━━━ Quoted passage ━━━
# Goodbye, Brett Favre.



## Chris (Jan 21, 2008)

I'm a pats fan. I have been for as long as I can remember. The whole cheating scandal bothers me, but at the end of the day - fuck, dude, my team is 18-0. I've gone, what, 20? weeks now without ever having to post on here after my team losing. As a football fan, or even a bandwagon fan, that's pretty fuckin' awesome.

That said..

Brett Favre is fucking awesome. I went out tonight to watch both games, and here's the suprising thing. There was more passion, screaming, fist-pumping and overall cheering in the bar that I was at during the NY/GB game than the pats game.

Why?

Because Brett Favre is fucking awesome, and we probably just watched his last game. Tom Brady rules and all, but he's young, has won plenty, dates a supermodel and is on top of the world. Brett Favre has played against guys who are long since fat, old, and broadcasting their thoughts from the announcer's booth. Steve Young is retired. So is Troy Aikman. But up until tonight, Brett Favre was still getting fucking blasted in the backfield by jacked up guys 10 years his junior - for the love of the game.
━━━ Material provided ━━━
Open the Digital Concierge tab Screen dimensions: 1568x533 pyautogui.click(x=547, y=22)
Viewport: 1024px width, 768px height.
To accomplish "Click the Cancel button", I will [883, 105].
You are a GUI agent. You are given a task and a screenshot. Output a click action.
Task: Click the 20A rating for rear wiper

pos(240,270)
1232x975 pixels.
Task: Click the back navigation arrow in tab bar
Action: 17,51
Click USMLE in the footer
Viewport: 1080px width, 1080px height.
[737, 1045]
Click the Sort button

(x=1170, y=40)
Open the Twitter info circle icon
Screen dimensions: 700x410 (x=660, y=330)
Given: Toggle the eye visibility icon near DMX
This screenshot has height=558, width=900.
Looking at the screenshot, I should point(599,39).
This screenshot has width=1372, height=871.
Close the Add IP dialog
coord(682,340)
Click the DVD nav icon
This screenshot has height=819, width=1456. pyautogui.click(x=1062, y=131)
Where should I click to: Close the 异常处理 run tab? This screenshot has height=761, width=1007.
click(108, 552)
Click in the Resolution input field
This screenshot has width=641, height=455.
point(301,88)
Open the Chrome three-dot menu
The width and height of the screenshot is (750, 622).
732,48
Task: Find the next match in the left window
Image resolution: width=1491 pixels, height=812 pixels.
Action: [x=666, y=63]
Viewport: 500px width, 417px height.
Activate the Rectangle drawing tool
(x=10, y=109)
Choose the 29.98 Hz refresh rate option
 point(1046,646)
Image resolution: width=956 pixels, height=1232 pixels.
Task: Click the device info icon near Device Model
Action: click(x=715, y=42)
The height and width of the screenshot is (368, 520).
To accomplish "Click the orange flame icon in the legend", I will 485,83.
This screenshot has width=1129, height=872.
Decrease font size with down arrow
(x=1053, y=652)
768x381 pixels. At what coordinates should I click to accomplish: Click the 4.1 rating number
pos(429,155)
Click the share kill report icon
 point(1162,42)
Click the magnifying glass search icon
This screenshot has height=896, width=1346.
━━━
- Requirements
[a] Say whether each statement agrees with the Brett Favre post above, answering yes or no and quoting the deciding words: (i) the writer watched both games at a bar; (ii) the bar cheered more during the Patriots game than during the NY/GB game; (iii) Steve Young is retired.
[b] Please reproduce everything in the Brett Favre post above from "That said.." down to "of the game.", word for word.

- Task responses
[a]
(i) Yes: "I went out tonight to watch both games" and "in the bar that I was at."
(ii) No: "There was more passion, screaming, fist-pumping and overall cheering in the bar that I was at during the NY/GB game than the pats game."
(iii) Yes: "Steve Young is retired."

[b]
That said..

Brett Favre is fucking awesome. I went out tonight to watch both games, and here's the suprising thing. There was more passion, screaming, fist-pumping and overall cheering in the bar that I was at during the NY/GB game than the pats game.

Why?

Because Brett Favre is fucking awesome, and we probably just watched his last game. Tom Brady rules and all, but he's young, has won plenty, dates a supermodel and is on top of the world. Brett Favre has played against guys who are long since fat, old, and broadcasting their thoughts from the announcer's booth. Steve Young is retired. So is Troy Aikman. But up until tonight, Brett Favre was still getting fucking blasted in the backfield by jacked up guys 10 years his junior - for the love of the game.